School Superintendent Jim Lloyd said the district agreed to remove the 2005 documentary TV show, "30 Days: Muslims and America," rather than spend money defending the right to show it.
"Muslims and America" is narrated by Morgan Spurlock, best known for his film "Super Size Me," in which he ate only McDonald's for one month.
It follows a Christian man who lives as a Muslim for 30 days with a family in Dearborn, Mich., sharing the family's culture, studying the Koran and attending prayers.
Jenny McKeigue -- a mother of three who works for the district part-time as alumni director -- objected to the show, which her son saw in class in 2010. She said it promoted Islam and did not fairly represent all ethnic and religious groups.
Meanwhile, the American Civil Liberties Union said a school district should be allowed to show a video that teaches about the culture of a religion. Chris Link, executive director of the Ohio ACLU expressed her belief that was the intention of the school district rather than to teach students to practice a religion.
Link said she found it troubling the school district would remove the video based on the complaint of one parent. She said the group's attorneys planned to look into the issue.
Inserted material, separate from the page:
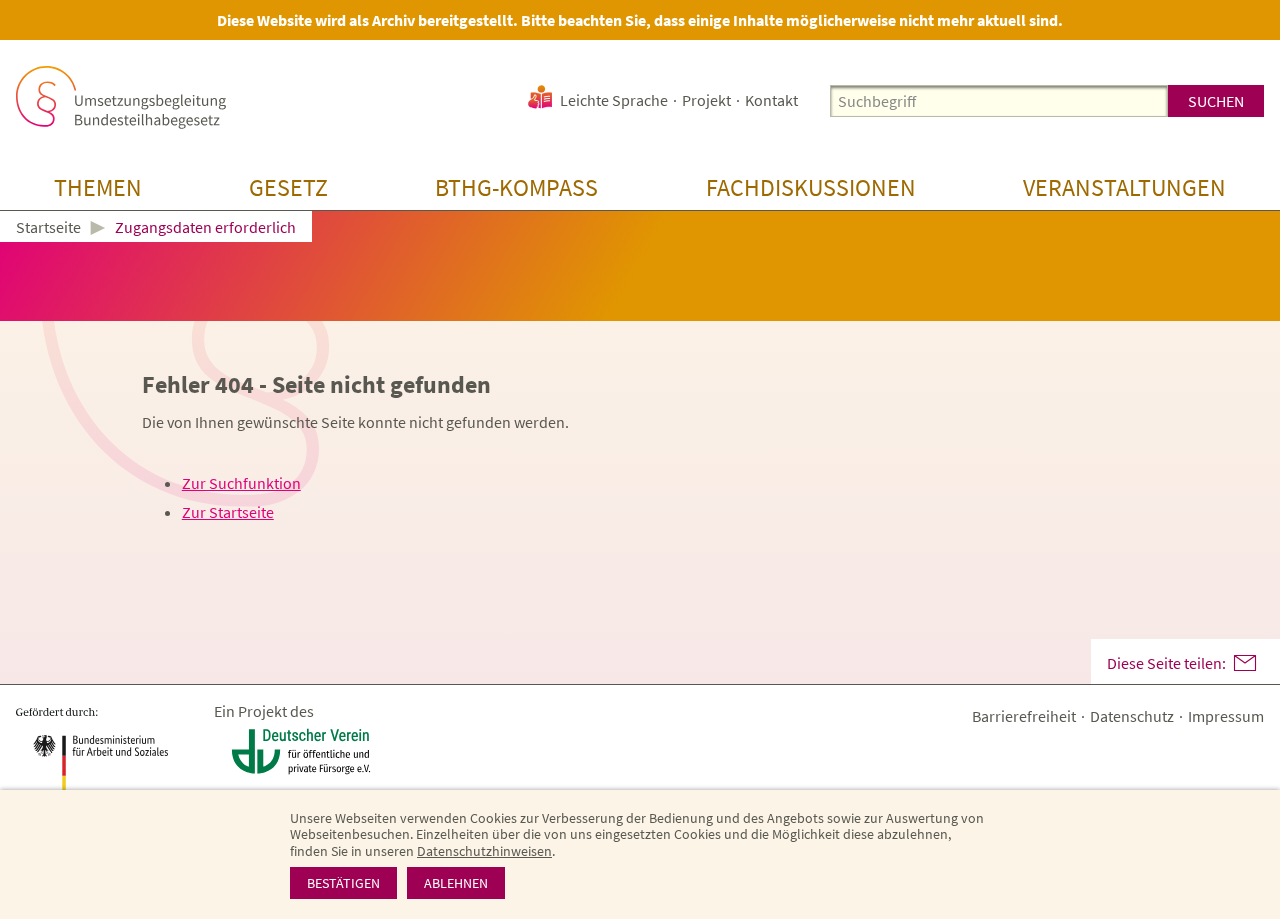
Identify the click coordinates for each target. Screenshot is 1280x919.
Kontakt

Julia Shearson, executive director of the Cleveland Chapter of the Council on American-Islamic Relations, said she didn't think the video crossed the line of proselytizing or providing religious instruction. Instead, it debunked common stereotypes about Islam and Muslims.
"Instead of being threatened with costly and baseless federal litigation, the school should have been applauded for having the courage to explore such complicated and nuanced topics," Shearson said.
Trying novel approaches to stretch the minds of students is a teacher’s job, she said.